PURPOSE : to make some amendments to the Working Time directive (Directive 2003/88/EC).
PROPOSED ACT : Directive of the European Parliament and of the Council.
CONTENT : this review of some of the provisions of Directive 2003/88/EC, with a view to a possible modification, is imposed by the Directive itself. The latter contains two provisions prescribing review of:
- the derogations to the reference period for the application of Article 6 (maximum weekly working time);
- the possibility of not applying Article 6 if the worker gives his agreement to carry out such work (the "opt-out").
In addition, the Commission analyses the effects of certain case law, in particular of the rulings in the SIMAP and Jaeger cases, which held that on-call duty performed by a doctor when he is required to be physically present in the hospital must be regarded as working time.
The Commission has consulted the social partners, who remain divided on the issues of the opt-out and the derogations to the reference period.
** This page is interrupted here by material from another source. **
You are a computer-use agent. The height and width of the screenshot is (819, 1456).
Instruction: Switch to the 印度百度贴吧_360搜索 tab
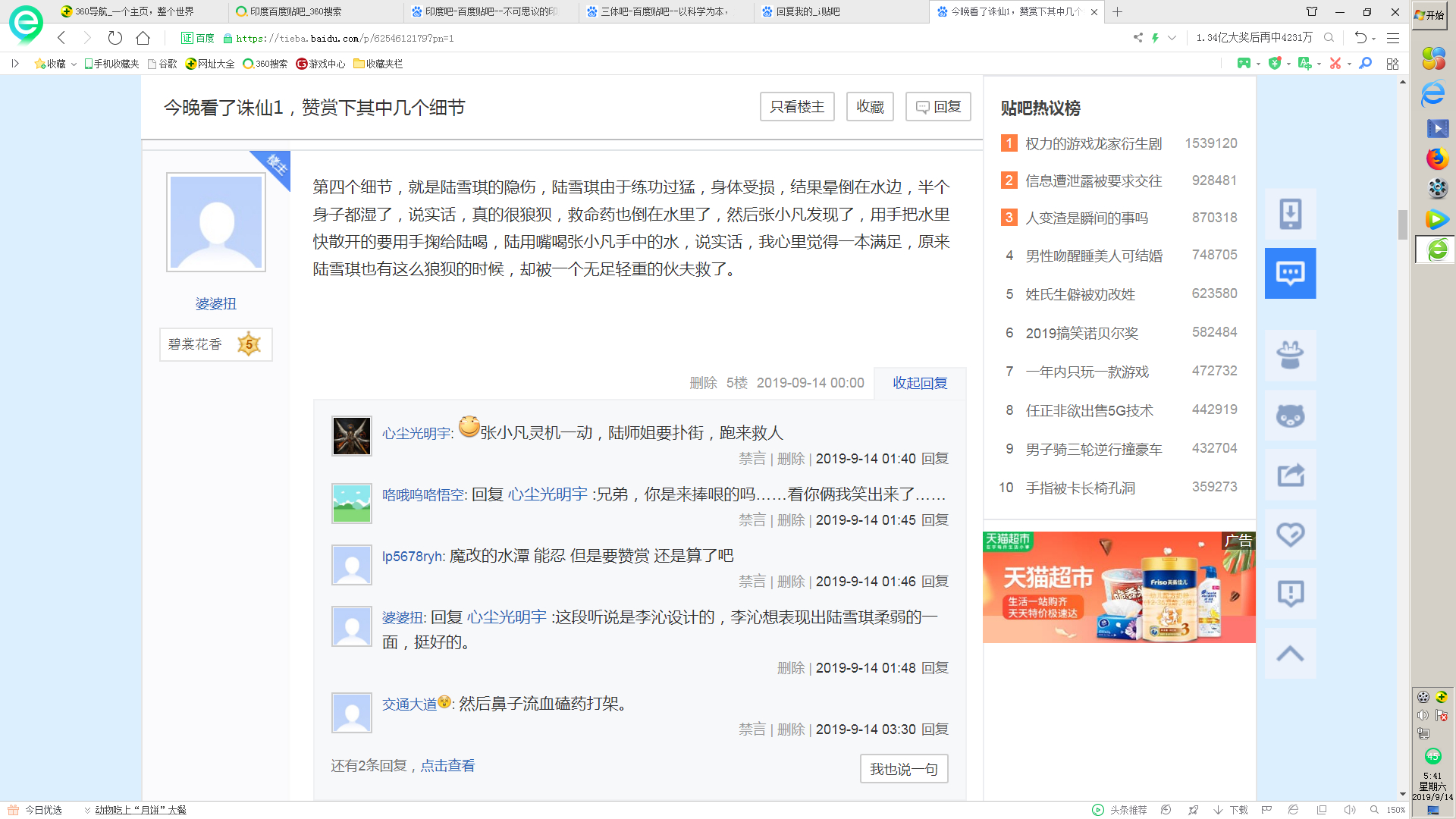[296, 11]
The principal points of the amended proposal are as follows:
- as regards in particular the individual opt-out from the 48-hour average weekly limit, the proposal introduces a dual system The individual opt-out will require prior collective agreement or agreement among social partners, but only in those cases where such agreements are possible under national legislation and/or practice. In other cases, opt-out on the basis of individual consent alone will remain possible, but reinforced conditions will apply to prevent abuses and to ensure that the choice of the worker is entirely free. Furthermore, the Directive introduces a maximum duration of working time for any one week, unless otherwise provided by collective agreement.
- the opt-out is maintained for companies with no collective agreement in force and no collective representation of the workers that is capable of concluding a collective agreement or an agreement between the two sides of industry on the issue (essentially micro and small enterprises). Moreover, the possibility of fixing a one-year reference period will simplify the management of employees' working time, while allowing a better adaptation to fluctuations in demand.
- the proposal establishes that the inactive part of on-call time is not working time within the meaning of the Directive, unless national legislation, collective agreements or agreements between the social partners decide otherwise;
- the definitions of "working time" and of "rest period" remain unchanged. This proposal inserts two new definitions: "on-call time" and "inactive part of on-call time", which are added to the existing definitions. These two new definitions aim to introduce a concept into the Directive which is not strictly speaking a third category of time, but a mixed category incorporating, in different proportions, the two concepts of "working time" and of "rest period". The proposed notion of "on call time" covers situations in which the worker must stay at the workplace;
- the proposal defines the arrangement applicable to on-call time and more specifically to the inactive part of on-call time. The inactive part of on-call time is not considered "working time", unless otherwise stipulated by national law or, in conformity with national law and/or practice, by collective agreement or agreement between the two sides of industry. As regards the periods during which the worker carries out his activities or duties, they must be regarded entirely as working time within the meaning of the Directive;
- with regard to reference periods, the standard reference period would remain 4 months. However, Member States could extend this period up to one year, subject to the consultation of concerned social partners and to the encouragement of social dialogue in this matter. It is also specified that the duration of the reference period can under no circumstances be higher than the duration of the employment contract;
- the proposal removes the possibility of derogating from the four-month reference period. Since national law can establish a reference period of up to one year, it is no longer necessary to allow for this derogation of up to six months;
- the proposal establishes periods of daily and weekly rest of, respectively, 11 consecutive hours per period of 24 hours and of 24 hours plus the 11 hours of daily rest for each seven-day period. It is, however, possible to derogate from these two provisions. In such cases, workers must, in principle, be granted an equivalent period of compensatory rest. This modification aims to clarify that the periods of compensatory rest have to be granted within a reasonable time and, in all the cases, within a time limit not exceeding 72 hours for daily rest;
- it establishes the conditions to be met by Member States who make use of the possibility not to apply Article 6 (maximum weekly working time). If Article 6 is not to apply, this must be authorized by a collective agreement or an agreement between the social partners at the appropriate level. It must be emphasised that this condition is not applicable when a collective agreement is not in force and there is no collective representation of the workers within the undertaking or the business that is empowered, in accordance with national law and/or practice, to conclude a collective agreement or an agreement between the two sides of industry on the issue. In such cases, the individual worker's consent, in accordance with the established conditions, is sufficient.
The authorisation by collective agreement or agreement between the two sides of industry is necessary, but not enough. In any case, a worker's individual consent is necessary.
Concerning individual consent, the conditions are as follows: the worker's agreement has to be given in writing, it cannot be given at the beginning of the employment relationship or during any probation period, its validity is limited, an absolute maximum limit of weekly working hours is fixed and the obligation of keeping registers is imposed.